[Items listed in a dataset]
^^^^

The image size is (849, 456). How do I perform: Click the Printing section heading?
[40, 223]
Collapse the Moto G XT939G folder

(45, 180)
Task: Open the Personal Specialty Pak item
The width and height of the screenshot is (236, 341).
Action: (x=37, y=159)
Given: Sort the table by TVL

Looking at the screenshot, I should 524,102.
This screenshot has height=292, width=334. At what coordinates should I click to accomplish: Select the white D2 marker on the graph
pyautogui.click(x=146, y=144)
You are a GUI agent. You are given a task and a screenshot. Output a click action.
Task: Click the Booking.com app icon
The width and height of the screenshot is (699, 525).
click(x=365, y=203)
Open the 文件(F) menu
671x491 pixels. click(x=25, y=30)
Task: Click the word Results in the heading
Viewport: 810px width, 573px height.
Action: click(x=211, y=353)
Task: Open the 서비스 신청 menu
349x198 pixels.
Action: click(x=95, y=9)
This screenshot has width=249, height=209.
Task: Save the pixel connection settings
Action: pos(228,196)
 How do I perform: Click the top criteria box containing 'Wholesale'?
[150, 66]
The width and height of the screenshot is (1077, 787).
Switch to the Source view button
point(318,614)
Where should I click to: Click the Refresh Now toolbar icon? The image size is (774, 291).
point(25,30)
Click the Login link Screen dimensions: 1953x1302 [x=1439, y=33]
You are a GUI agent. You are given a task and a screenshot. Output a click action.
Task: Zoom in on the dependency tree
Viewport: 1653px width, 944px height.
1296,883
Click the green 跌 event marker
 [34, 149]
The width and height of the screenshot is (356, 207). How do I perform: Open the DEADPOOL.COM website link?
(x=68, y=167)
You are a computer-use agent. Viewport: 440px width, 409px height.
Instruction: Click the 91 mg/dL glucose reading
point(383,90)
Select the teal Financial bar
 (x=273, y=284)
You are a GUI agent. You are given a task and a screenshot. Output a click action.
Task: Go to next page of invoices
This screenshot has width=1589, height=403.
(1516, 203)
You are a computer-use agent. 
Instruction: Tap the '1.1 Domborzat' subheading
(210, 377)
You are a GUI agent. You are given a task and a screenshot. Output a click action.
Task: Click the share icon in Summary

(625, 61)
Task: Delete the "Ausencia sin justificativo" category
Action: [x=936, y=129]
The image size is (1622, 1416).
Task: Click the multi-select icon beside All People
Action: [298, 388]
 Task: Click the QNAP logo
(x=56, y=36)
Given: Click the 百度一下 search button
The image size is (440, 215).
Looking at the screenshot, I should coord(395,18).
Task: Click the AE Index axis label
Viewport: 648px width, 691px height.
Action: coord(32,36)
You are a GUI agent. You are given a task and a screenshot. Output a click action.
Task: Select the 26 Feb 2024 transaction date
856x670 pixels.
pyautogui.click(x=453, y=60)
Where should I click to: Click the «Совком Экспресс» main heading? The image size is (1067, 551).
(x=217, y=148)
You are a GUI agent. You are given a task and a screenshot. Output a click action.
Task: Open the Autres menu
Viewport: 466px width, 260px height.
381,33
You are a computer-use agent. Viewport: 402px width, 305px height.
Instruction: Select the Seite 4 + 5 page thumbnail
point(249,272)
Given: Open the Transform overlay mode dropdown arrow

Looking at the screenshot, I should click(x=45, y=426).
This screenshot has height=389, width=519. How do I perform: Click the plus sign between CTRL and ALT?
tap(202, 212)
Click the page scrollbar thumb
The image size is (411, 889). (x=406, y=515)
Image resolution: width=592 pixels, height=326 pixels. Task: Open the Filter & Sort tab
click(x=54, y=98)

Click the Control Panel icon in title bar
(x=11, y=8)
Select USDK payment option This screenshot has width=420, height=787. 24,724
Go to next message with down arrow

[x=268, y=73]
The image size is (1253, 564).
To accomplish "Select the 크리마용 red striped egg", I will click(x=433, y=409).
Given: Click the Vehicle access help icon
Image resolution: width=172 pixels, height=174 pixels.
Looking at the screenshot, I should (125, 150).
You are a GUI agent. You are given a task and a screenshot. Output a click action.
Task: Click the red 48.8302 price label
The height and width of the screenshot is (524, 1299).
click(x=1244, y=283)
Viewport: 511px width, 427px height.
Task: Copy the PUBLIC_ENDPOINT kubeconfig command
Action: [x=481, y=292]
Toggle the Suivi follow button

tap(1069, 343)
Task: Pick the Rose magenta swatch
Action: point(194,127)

^^^^

**Task details:**
A verbatim copy of the records above should be returned.

**Response to the exercise:**
The image size is (849, 456). How do I perform: Click the Printing section heading?
[40, 223]
Collapse the Moto G XT939G folder

(45, 180)
Task: Open the Personal Specialty Pak item
The width and height of the screenshot is (236, 341).
Action: (x=37, y=159)
Given: Sort the table by TVL

Looking at the screenshot, I should 524,102.
This screenshot has height=292, width=334. At what coordinates should I click to accomplish: Select the white D2 marker on the graph
pyautogui.click(x=146, y=144)
You are a GUI agent. You are given a task and a screenshot. Output a click action.
Task: Click the Booking.com app icon
The width and height of the screenshot is (699, 525).
click(x=365, y=203)
Open the 文件(F) menu
671x491 pixels. click(x=25, y=30)
Task: Click the word Results in the heading
Viewport: 810px width, 573px height.
Action: click(x=211, y=353)
Task: Open the 서비스 신청 menu
349x198 pixels.
Action: click(x=95, y=9)
This screenshot has width=249, height=209.
Task: Save the pixel connection settings
Action: pos(228,196)
 How do I perform: Click the top criteria box containing 'Wholesale'?
[150, 66]
The width and height of the screenshot is (1077, 787).
Switch to the Source view button
point(318,614)
Where should I click to: Click the Refresh Now toolbar icon? The image size is (774, 291).
point(25,30)
Click the Login link Screen dimensions: 1953x1302 [x=1439, y=33]
You are a GUI agent. You are given a task and a screenshot. Output a click action.
Task: Zoom in on the dependency tree
Viewport: 1653px width, 944px height.
1296,883
Click the green 跌 event marker
 [34, 149]
The width and height of the screenshot is (356, 207). How do I perform: Open the DEADPOOL.COM website link?
(x=68, y=167)
You are a computer-use agent. Viewport: 440px width, 409px height.
Instruction: Click the 91 mg/dL glucose reading
point(383,90)
Select the teal Financial bar
 (x=273, y=284)
You are a GUI agent. You are given a task and a screenshot. Output a click action.
Task: Go to next page of invoices
This screenshot has width=1589, height=403.
(1516, 203)
You are a computer-use agent. 
Instruction: Tap the '1.1 Domborzat' subheading
(210, 377)
You are a GUI agent. You are given a task and a screenshot. Output a click action.
Task: Click the share icon in Summary

(625, 61)
Task: Delete the "Ausencia sin justificativo" category
Action: [x=936, y=129]
The image size is (1622, 1416).
Task: Click the multi-select icon beside All People
Action: [298, 388]
 Task: Click the QNAP logo
(x=56, y=36)
Given: Click the 百度一下 search button
The image size is (440, 215).
Looking at the screenshot, I should coord(395,18).
Task: Click the AE Index axis label
Viewport: 648px width, 691px height.
Action: coord(32,36)
You are a GUI agent. You are given a task and a screenshot. Output a click action.
Task: Select the 26 Feb 2024 transaction date
856x670 pixels.
pyautogui.click(x=453, y=60)
Where should I click to: Click the «Совком Экспресс» main heading? The image size is (1067, 551).
(x=217, y=148)
You are a GUI agent. You are given a task and a screenshot. Output a click action.
Task: Open the Autres menu
Viewport: 466px width, 260px height.
381,33
You are a computer-use agent. Viewport: 402px width, 305px height.
Instruction: Select the Seite 4 + 5 page thumbnail
point(249,272)
Given: Open the Transform overlay mode dropdown arrow

Looking at the screenshot, I should click(x=45, y=426).
This screenshot has height=389, width=519. How do I perform: Click the plus sign between CTRL and ALT?
tap(202, 212)
Click the page scrollbar thumb
The image size is (411, 889). (x=406, y=515)
Image resolution: width=592 pixels, height=326 pixels. Task: Open the Filter & Sort tab
click(x=54, y=98)

Click the Control Panel icon in title bar
(x=11, y=8)
Select USDK payment option This screenshot has width=420, height=787. 24,724
Go to next message with down arrow

[x=268, y=73]
The image size is (1253, 564).
To accomplish "Select the 크리마용 red striped egg", I will click(x=433, y=409).
Given: Click the Vehicle access help icon
Image resolution: width=172 pixels, height=174 pixels.
Looking at the screenshot, I should (125, 150).
You are a GUI agent. You are given a task and a screenshot. Output a click action.
Task: Click the red 48.8302 price label
The height and width of the screenshot is (524, 1299).
click(x=1244, y=283)
Viewport: 511px width, 427px height.
Task: Copy the PUBLIC_ENDPOINT kubeconfig command
Action: [x=481, y=292]
Toggle the Suivi follow button

tap(1069, 343)
Task: Pick the Rose magenta swatch
Action: point(194,127)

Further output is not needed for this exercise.